The ability to respond to physical stress can be useful in gauging resilience to aging. Vaccine inoculation is an immune stress that triggers an easily quantifiable antibody response. This study was designed to identify antibody response patterns to a clinically relevant pneumococcal vaccine in mice, in order to show an association with resistance to age-related decline. Twenty C57BL/6 and twenty CB6F1 male mice in age groups of 8, 16, 24, and 32 months were inoculated with one subcutaneous dose of pneumococcal capsular antigen in adjuvant. Serum was collected 16 days later, diluted 1 to 625, and immunoglobulin G antibody levels were measured by an enzyme-linked immunosorbent assay (ELISA) using 410/490 optical density. All data points were standardized against serum from non-vaccinated mice. There was a clear differentiation between high and low antibody responders in both mouse strains, within the range of antibody levels following inoculation. Interestingly, the high antibody response pattern seen in mice at 8 months of age was also seen in a robust manner in mice at ages 16, 24, and 32 months, as opposed to their low-responding counterparts which actually showed decreasing antibody response patterns in an age-dependent manner. In general, C57BL/6 mice had a more vigorous antibody response than CB6F1 mice. These observations suggest that age impacts the effectiveness of a pneumococcal vaccine in conferring an adaptive immune response, and that certain individual mice can robustly respond regardless of age. This high response pattern can thus be very valuable in determining if a robust antibody response is a resilience factor capable of predicting resistance to age-related decline. The concept is clinically relevant since pneumococcal vaccine, for example Prevnar-13, is routinely used to protect elderly populations, and sera can be readily available to test robustness of antibody responses in relation to aging related parameters.     

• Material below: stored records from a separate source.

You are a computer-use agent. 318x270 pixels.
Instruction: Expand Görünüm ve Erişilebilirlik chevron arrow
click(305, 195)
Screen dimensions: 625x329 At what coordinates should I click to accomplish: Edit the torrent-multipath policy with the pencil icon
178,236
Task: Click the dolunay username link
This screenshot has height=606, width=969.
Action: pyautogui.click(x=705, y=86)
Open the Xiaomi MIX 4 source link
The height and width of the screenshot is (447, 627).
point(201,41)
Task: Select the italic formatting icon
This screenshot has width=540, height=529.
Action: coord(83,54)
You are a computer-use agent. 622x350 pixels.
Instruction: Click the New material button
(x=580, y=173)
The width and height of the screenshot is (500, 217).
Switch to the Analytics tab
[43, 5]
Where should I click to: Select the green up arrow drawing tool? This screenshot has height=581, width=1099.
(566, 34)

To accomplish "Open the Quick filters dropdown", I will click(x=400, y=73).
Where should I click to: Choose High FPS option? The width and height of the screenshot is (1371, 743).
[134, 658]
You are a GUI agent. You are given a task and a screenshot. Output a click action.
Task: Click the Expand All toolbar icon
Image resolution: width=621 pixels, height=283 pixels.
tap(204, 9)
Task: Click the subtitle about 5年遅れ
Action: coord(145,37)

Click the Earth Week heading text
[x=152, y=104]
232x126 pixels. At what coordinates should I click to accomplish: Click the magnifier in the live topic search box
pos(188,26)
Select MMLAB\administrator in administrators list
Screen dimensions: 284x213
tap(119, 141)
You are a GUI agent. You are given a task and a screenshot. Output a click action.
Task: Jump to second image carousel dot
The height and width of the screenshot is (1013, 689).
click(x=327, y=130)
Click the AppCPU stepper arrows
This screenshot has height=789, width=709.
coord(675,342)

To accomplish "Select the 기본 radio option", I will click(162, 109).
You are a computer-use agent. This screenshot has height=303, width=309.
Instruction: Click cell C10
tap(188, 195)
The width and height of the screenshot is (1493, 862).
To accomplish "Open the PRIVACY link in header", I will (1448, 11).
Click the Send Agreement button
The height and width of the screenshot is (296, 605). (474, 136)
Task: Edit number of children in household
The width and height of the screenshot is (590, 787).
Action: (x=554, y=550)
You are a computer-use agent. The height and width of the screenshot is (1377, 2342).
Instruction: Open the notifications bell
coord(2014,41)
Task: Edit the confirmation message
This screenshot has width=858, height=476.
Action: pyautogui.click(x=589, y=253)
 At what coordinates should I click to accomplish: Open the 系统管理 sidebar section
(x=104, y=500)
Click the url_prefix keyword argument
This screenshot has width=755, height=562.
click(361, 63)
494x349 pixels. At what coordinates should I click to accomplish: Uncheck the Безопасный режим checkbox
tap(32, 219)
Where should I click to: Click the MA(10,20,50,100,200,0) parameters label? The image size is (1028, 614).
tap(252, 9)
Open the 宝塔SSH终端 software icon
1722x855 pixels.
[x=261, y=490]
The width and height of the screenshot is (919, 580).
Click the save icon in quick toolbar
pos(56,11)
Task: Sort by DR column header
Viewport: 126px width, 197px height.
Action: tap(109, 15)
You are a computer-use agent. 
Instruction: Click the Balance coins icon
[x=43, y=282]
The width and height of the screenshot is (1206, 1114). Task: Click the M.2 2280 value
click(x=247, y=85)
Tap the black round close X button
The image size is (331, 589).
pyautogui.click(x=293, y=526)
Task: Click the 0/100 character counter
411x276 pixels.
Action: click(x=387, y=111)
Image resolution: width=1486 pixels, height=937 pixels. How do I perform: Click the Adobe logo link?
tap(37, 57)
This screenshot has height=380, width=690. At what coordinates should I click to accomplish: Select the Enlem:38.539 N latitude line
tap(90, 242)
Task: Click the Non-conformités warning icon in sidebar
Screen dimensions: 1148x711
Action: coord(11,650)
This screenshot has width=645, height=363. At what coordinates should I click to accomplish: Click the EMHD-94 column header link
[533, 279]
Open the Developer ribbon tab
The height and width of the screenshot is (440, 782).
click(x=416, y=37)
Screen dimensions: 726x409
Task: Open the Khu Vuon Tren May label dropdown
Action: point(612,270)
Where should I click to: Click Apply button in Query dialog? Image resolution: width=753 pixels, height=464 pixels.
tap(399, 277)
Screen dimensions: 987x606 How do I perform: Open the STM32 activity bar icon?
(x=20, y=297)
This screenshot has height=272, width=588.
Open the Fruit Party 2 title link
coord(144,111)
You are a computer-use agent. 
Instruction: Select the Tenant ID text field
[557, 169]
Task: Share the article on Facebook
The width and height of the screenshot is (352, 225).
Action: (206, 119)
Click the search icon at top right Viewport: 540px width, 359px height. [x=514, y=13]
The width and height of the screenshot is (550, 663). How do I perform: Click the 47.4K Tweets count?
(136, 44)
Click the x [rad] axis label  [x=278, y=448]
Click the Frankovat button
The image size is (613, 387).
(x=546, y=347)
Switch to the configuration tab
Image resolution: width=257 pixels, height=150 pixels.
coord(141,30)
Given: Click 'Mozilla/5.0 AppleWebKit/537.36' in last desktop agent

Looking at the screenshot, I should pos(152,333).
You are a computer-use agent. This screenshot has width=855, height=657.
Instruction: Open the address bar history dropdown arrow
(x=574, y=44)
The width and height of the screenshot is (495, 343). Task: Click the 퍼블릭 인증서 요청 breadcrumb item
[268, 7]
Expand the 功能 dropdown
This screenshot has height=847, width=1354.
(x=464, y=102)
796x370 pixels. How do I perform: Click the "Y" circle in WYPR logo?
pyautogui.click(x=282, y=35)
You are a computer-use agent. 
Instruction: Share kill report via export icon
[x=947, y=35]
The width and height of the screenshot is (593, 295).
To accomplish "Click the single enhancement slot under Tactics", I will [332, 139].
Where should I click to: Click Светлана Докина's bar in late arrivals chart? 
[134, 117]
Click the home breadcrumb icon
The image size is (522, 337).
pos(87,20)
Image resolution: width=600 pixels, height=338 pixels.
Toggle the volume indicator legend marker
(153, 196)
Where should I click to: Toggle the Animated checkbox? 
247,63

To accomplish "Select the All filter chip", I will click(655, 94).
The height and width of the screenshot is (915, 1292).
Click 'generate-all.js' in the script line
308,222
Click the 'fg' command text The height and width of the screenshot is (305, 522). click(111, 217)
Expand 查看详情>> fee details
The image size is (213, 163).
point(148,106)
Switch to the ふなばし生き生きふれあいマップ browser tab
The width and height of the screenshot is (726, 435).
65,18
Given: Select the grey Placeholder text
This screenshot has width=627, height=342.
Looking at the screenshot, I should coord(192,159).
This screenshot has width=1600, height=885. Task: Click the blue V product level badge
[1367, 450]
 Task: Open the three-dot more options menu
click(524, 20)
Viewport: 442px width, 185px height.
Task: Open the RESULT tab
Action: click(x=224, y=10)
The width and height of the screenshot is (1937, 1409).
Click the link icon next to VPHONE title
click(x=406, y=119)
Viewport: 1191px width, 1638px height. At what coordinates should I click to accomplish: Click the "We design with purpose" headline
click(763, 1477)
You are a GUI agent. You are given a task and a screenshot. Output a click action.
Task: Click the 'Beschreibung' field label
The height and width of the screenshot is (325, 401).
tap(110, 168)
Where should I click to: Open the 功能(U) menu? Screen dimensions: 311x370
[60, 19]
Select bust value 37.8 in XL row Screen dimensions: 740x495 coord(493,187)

Dementia and learning impairment are associated with increasing age, and age-related diseases such as Alzheimer’s disease. There is evidence to suggest age-related cognitive decline is also associated with increased metabolic stress and disturbances in insulin signaling. Diets high in animal fat and table sugar are metabolically stressful, especially with increasing age, and place greater demands on mitochondrial bioenergetic machinery. This study was designed to show that a metabolically stressful diet would increase the severity of cognitive dysfunction in aging mice. Ten C57BL/6 male mice were fed a high fat and sugar (HFS) diet starting at 21 months of age. The diet consisted of 15% protein (casein), 58% fat (lard), and 27% carbohydrates (sucrose), as well as a vitamin and mineral mix. Nine mice were fed regular rodent chow (RC) diet, consisting of 24.5% protein (balanced amino acid mix), 13.1% fat (soy bean oil), 62.4% carbohydrates (28.2% starch and 3.25% sucrose), and a vitamin and mineral mix, for the same time period. Mice were weighed weekly and assessed for body fat using quantitative magnetic resonance imaging. After 7 weeks, mice were tested for learning impairment using a box maze paradigm. Mice on the HFS diet gained an average of 9.62 grams of body weight, with an average 18.7% increase in fat mass compared to mice on the RC diet. Mice on the RC diet showed moderate levels of learning impairment. Surprisingly, mice on the HFS diet showed very little learning impairment, suggesting that some component in the HFS diet had a sparing effect on cognitive decline. This observation may be unique to mice, and certainly requires additional studies, but still raises an intriguing implication for how clinicians and dieticians might consider alternative intervention strategies for cognitively impaired individuals.